Being a woman can be hard sometimes, but it’s never impossible. Now, not a day goes by that I’m not thankful for this experience. I know that I face every day with an army of millions that will stand in stilettos just to support me.

I think this mini-series has served its purpose: to inspire me to be more mindful of my female experience. No profound call to action, no wish for a better tomorrow. Just me, loving what I got.  Can I get a “girl power?”


Stuck in my head: Goodmorning // Bleachers
Snap it: Union Market (crying because the wall is already gone)

 

Female: Introduction. 

I’d never given much thought to my gender until recently. You are a woman. That’s it. I know that comes from a place of privilege; I’m white, educated, young, and heterosexual. But due to current events and exposure, I’ve started to open my eyes to the way the world perceives strong women these days. They’re often labeled as too much of something. Too domineering. Too opinionated. Too involved. More to come on this later. 

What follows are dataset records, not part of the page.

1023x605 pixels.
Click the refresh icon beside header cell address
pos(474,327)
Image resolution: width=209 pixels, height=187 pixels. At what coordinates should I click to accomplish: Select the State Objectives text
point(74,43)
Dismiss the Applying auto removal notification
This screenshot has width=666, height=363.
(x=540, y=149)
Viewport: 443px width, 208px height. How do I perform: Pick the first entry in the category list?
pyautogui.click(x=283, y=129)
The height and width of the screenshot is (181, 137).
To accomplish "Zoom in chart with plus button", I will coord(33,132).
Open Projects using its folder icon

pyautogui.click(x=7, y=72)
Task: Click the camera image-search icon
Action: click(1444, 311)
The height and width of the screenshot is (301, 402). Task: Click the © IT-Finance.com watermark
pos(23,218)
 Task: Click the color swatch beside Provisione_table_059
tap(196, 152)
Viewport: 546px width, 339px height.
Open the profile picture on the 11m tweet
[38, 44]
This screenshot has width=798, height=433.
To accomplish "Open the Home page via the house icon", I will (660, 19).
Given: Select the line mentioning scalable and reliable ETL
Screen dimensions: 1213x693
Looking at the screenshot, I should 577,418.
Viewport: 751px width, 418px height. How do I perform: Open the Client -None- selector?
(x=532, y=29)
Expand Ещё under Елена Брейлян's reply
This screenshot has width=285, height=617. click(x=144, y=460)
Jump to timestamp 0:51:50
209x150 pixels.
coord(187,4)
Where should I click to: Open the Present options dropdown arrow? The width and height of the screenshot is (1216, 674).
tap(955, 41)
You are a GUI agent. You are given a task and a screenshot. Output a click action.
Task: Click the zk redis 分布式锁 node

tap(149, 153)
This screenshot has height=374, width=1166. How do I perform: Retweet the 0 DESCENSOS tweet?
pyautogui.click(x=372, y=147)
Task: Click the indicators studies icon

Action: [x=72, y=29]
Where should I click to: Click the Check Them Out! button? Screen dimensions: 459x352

So I’ve decided to write a three-part blog series entitled Female. Each post will dissect an experience that made me reflect on what it means to be a girl. Part one will come tomorrow. Then look for a new post next week and the week after. Then we can return to tales of toast and Insta.

And I in no way intend to isolate my male readers (Hi Dad). I think it’s important to gain perspective on how your daughter, your wife, your friend could potentially be facing the world, too. So while the words come from me, the experience is shared. 

So put on your brightest shade of pink and keep an open mind. These posts come from the heart, the mind, and the tits.